Gov. Greg Abbott announced Monday the first phase of plans to reopen businesses across Texas where restaurants, retail shops, malls and movie theaters can open at 25 percent capacity starting Friday, but salons and barbershops must remain closed.
‘I’m not doing anything criminal, so they cannot arrest me.’
On Friday, April 24 Luther made headlines when she said she would open her salon even if it violated state lockdown rules designed to curb the spread of COVID-19.
She was booked with an $1,000 citation along with Judge Clay Jenkins sending a cease and desist letter on Friday – but Luther said she still intended to be open.
Luther has countered that Judge Jenkins is abusing his power and she’s rallying for all businesses to be opened.
‘All I know is he’s abusing his power… he’s got to be stopped somehow,’ Luther said.

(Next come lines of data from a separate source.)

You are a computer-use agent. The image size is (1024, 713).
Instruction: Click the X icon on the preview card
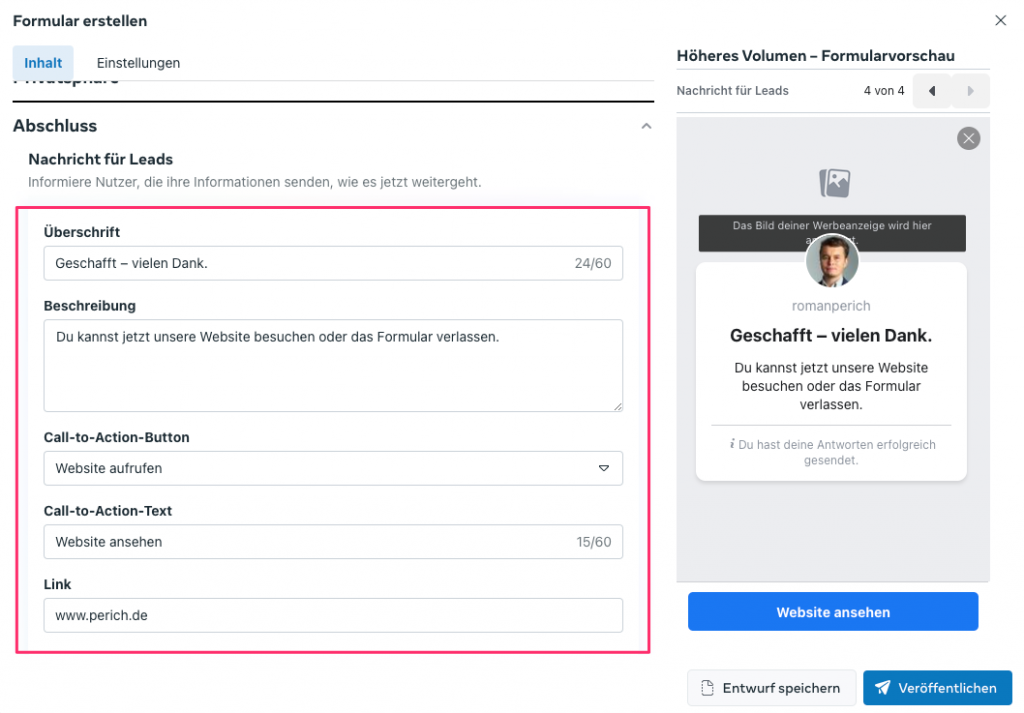[x=968, y=138]
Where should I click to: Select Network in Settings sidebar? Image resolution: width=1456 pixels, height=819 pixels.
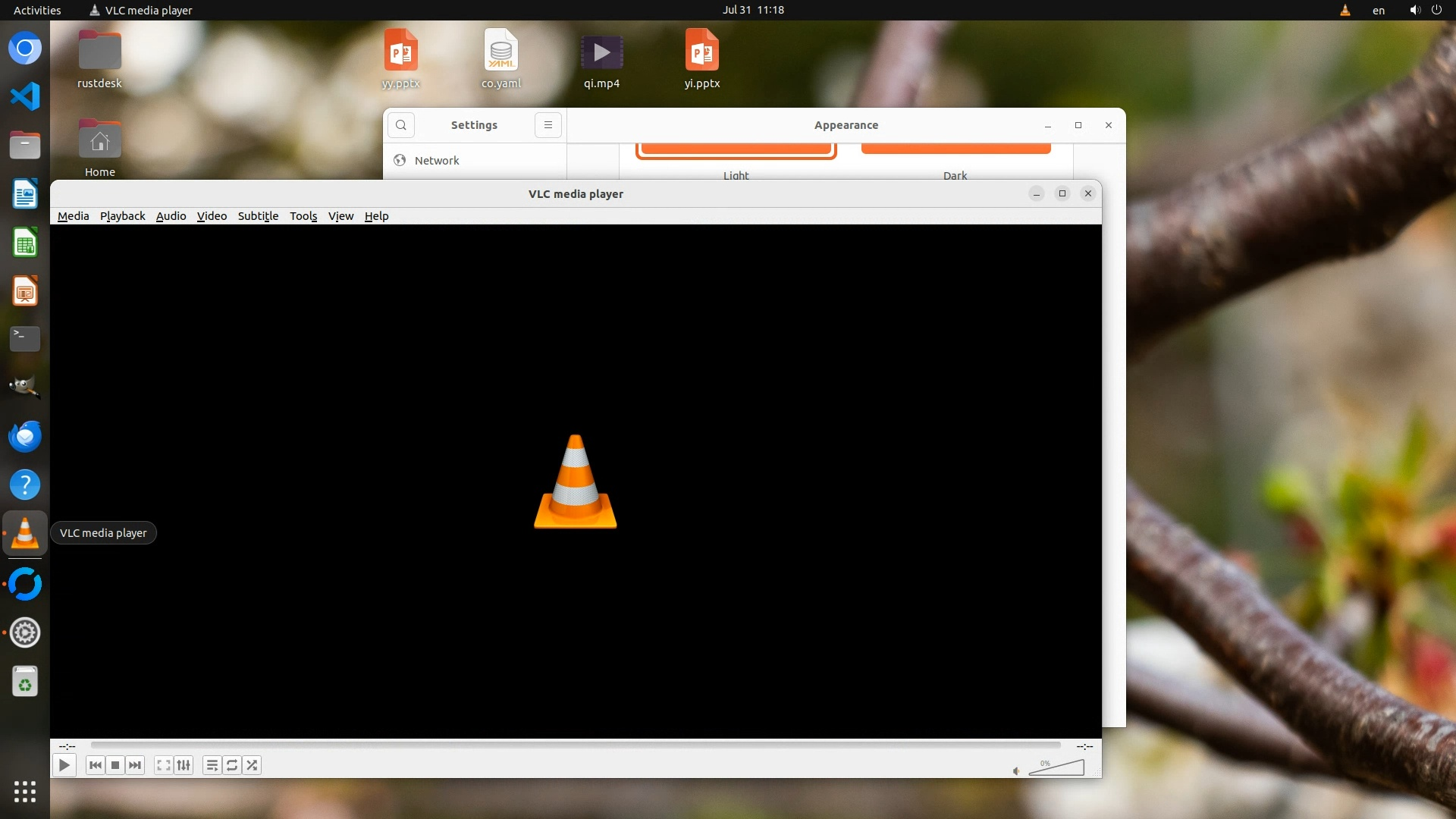[x=437, y=161]
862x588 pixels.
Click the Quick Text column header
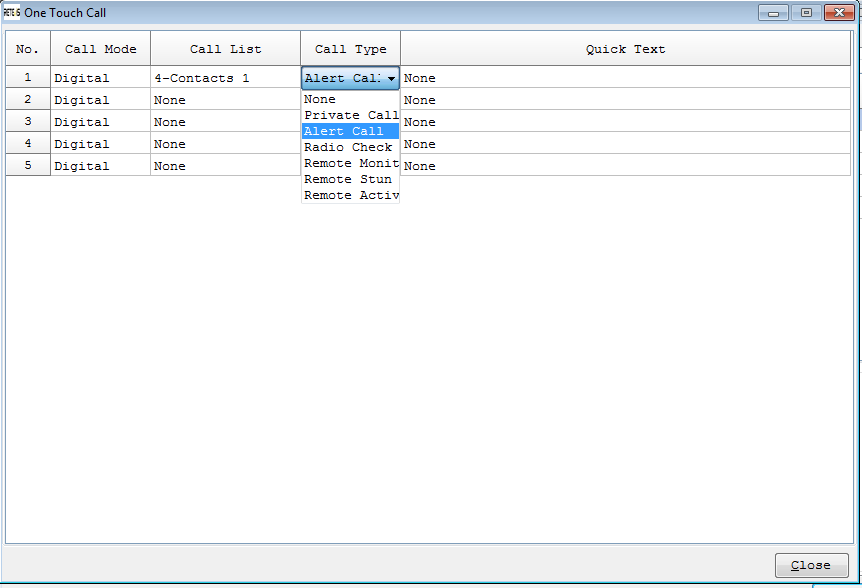pos(625,49)
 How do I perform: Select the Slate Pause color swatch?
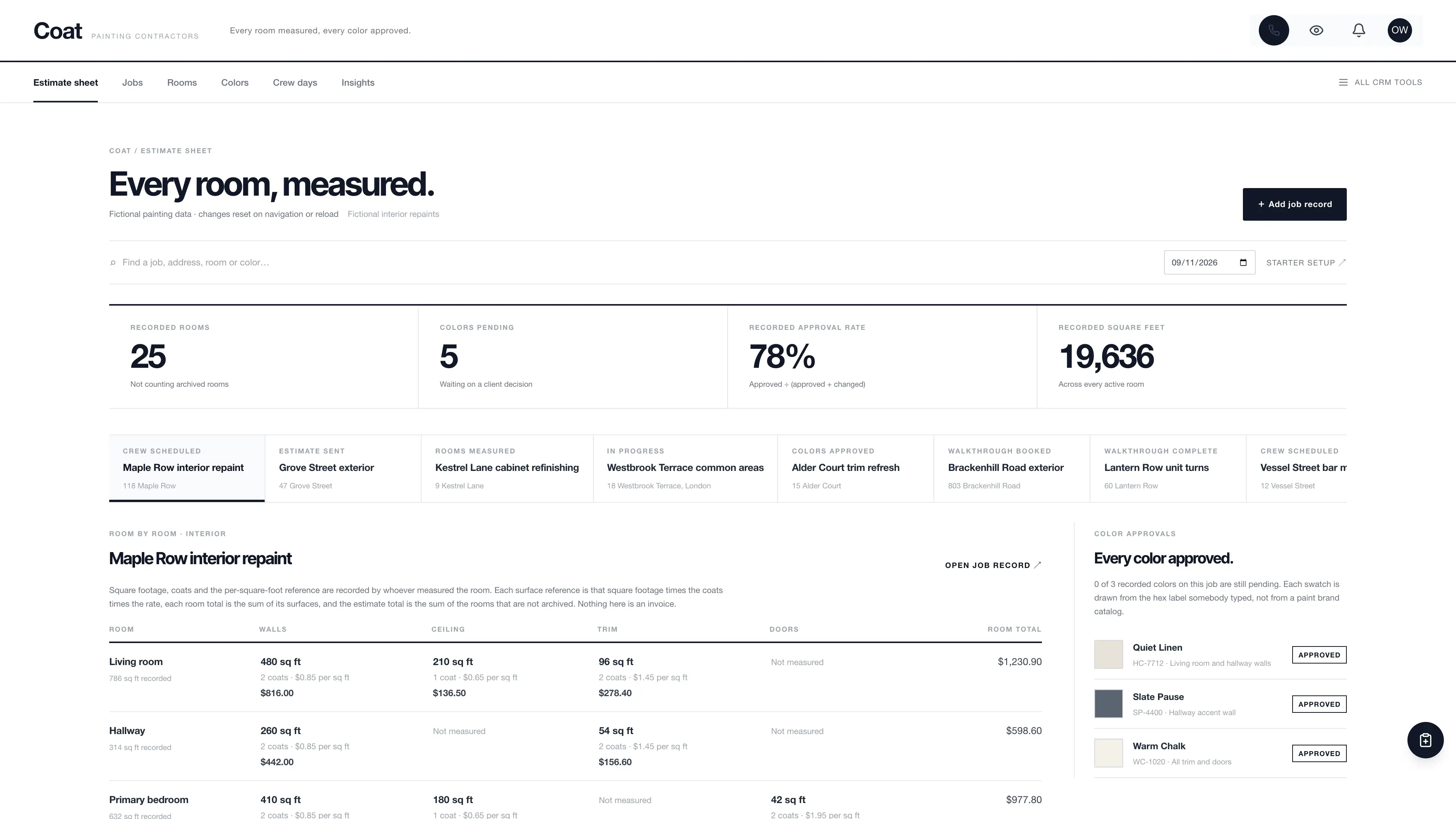1108,704
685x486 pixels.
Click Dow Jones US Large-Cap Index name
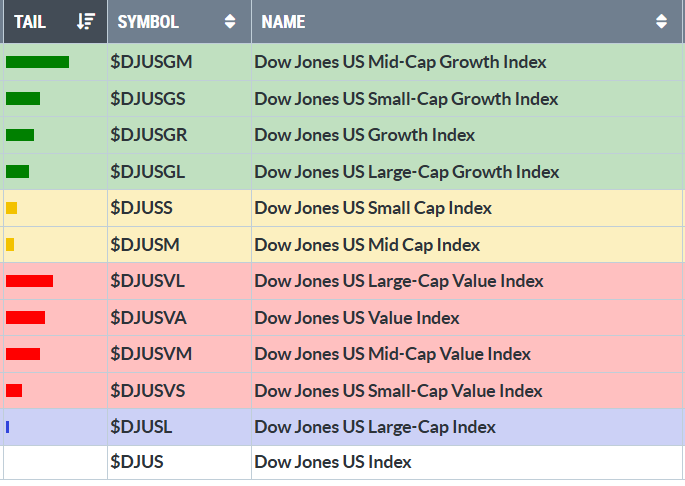pyautogui.click(x=375, y=427)
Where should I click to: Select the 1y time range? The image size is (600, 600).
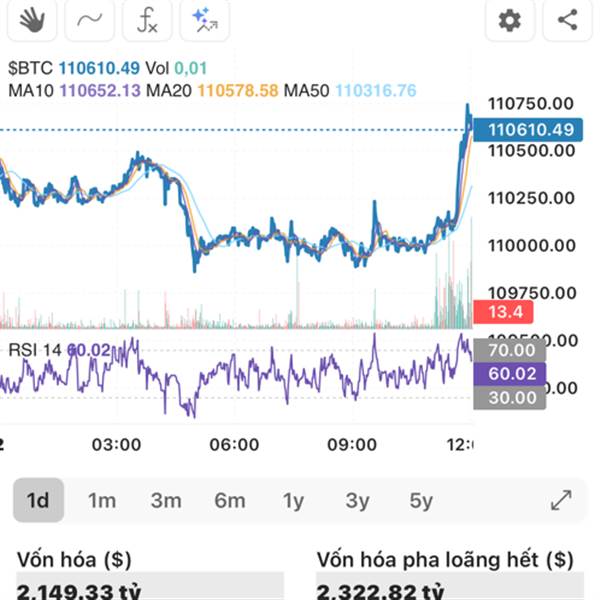tap(293, 500)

Over the weekend at an Open Texas rally to reopen businesses in Frisco, Texas Luther defiantly ripped her cease and desist letter that was issued Friday into pieces before a cheering crowd, while insisting she had no intention of paying any fines.
Told Luther to her followers: ‘I’m not doing anything criminal, so they cannot arrest me.’
Adding, ‘I want them to know we have rights, but if you cannot afford to pay us and feed our families and help us because the systems are so backlogged, then you have to let us work.’
Posted by Shelley Luther on Wednesday, April 29, 2020
‘If I have to … go to jail to prove a point’
Luther says that her business needs to be open because her hairstylists need to work to provide for their families. She argues that her salon is a safe and clean environment that doesn’t pose a threat in spreading COVID-19.
‘I can’t afford to not stay open, and my stylists can’t afford to stop working anymore,’ Luther said to ABC13 over the weekend. ‘We’re about to lose everything and haven’t gotten any help, so I had to make a decision.’
On Tuesday she shared a Facebook Live saying: ‘If I have to … go to jail to prove a point that what they’re doing is totally unconstitutional, then that’s what happens. I’m not scared.’
Officials for the City of Dallas say that if the salon doesn’t shut down immediately local residents ‘will suffer irreparable injury’.
The Texas Department of Licensing and Regulation says it has received multiple complaints against Salon A La Mode.
‘We actually have received more than 50 complaints, but we’ve opened 10 cases,’ TDLR spokeswoman Tela Mange said to WFAA on the Dallas salon.
A hearing on the restraining order is scheduled at 1pm on May 11.
Luther’s case comes amid widespread protests in response to lockdown measures in Texas, with hundreds calling on Gov. Abbott to full open the state despite his incremental opening plan.
Of note as of Friday morning in Texas there are more than 27,566 cases of COVID-19 and 740 deaths.